One of the first postings in the Classic Baseball Scoreboards series was Connie Mack Stadium. Back then I was experimenting with different concepts for the scoreboard illustrations. The original Connie Mack Stadium scoreboard only captured the prominent “Ballantine Beer” upper portion. This time we’ll look at a representation of that entire scoreboard.
Connie Mack Stadium Redux
Home of:Philadelphia Athletics (1909-1954) and Philadelphia Phillies (1938-1970)
Last baseball game:October 1, 1970; Demolished: 1976
The original posting (above link) provided background on the scoreboard, so I won’t bother to repeat the interesting facts here.
Ballantine Beer remained a centerpiece atop the scoreboard until the ballpark was closed. The adverting slogan above “Ballantine beer” seemed to change each season. In 1964 (I’m guessing here) the slogan read “TOTEM HOME PENNANT.” Phillies fans know what happened here.

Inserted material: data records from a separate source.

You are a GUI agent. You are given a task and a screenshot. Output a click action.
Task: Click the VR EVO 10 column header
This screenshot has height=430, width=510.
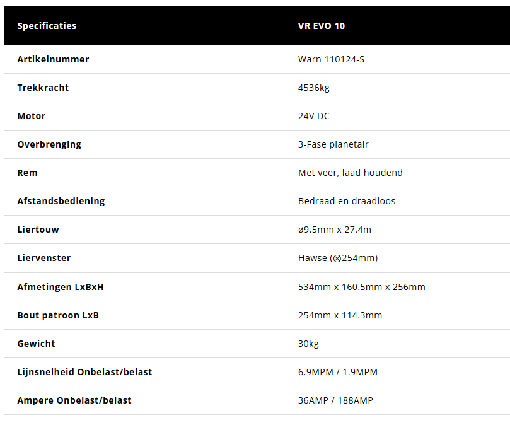point(322,26)

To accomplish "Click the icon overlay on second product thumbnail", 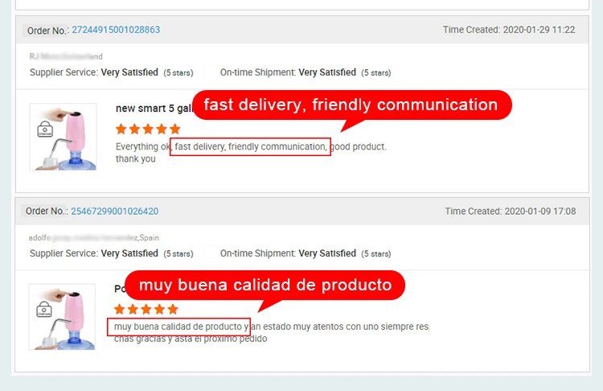I will coord(45,311).

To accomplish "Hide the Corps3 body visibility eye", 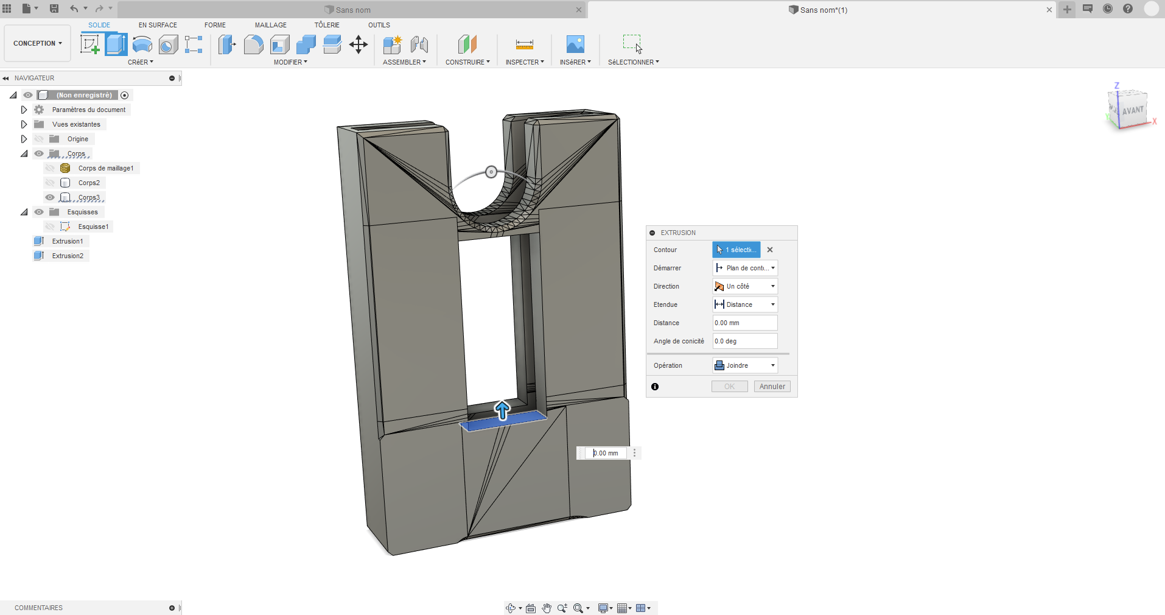I will (x=50, y=197).
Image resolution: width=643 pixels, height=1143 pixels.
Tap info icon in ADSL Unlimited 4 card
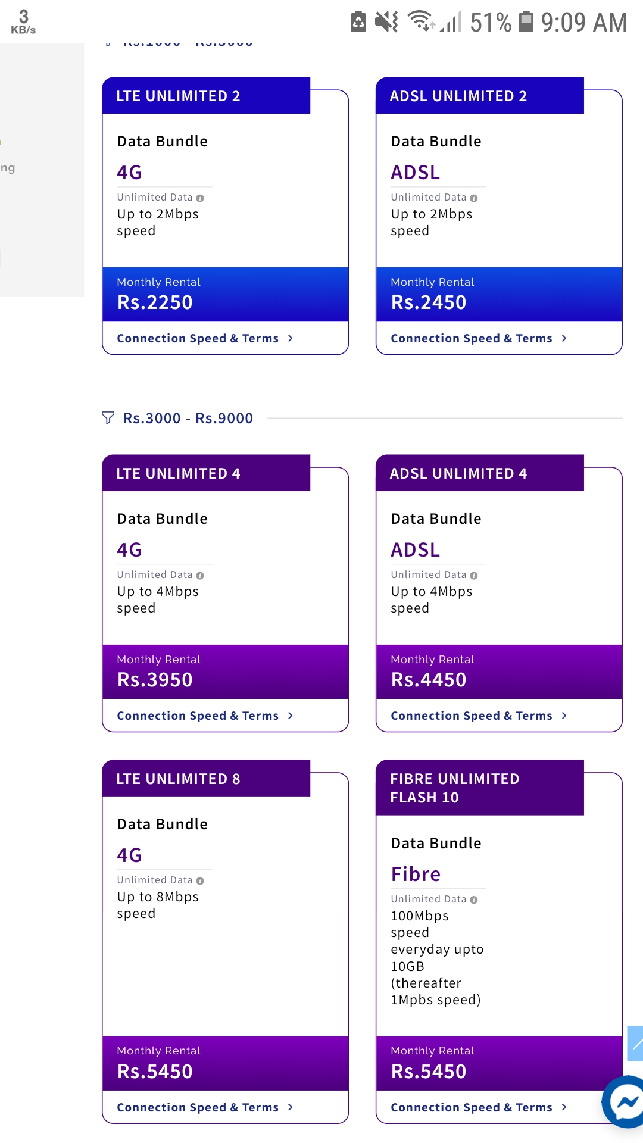(474, 576)
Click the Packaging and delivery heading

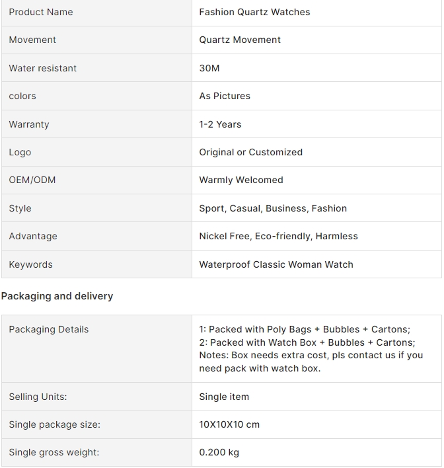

For this illustration I selected the “Save Herman Ballantine” advertising pitch. I only have vague memories of this ad campaign. I believe it dealt with a fictional president of the brewing company (Herman) that discovered someone had changed the Ballantine brew recipe. Perhaps someone has a better recollection of the story and can fill in the details.
So back to the scoreboard, it depicts a Phillies game in progress with the Cardinals on July 10, 1969.
A New Thing to Know
• The 64-feet high Ballantine scoreboard was in play; balls hitting the Longines clock were home runs. Only one player ever cleared the scoreboard – Dick Allen.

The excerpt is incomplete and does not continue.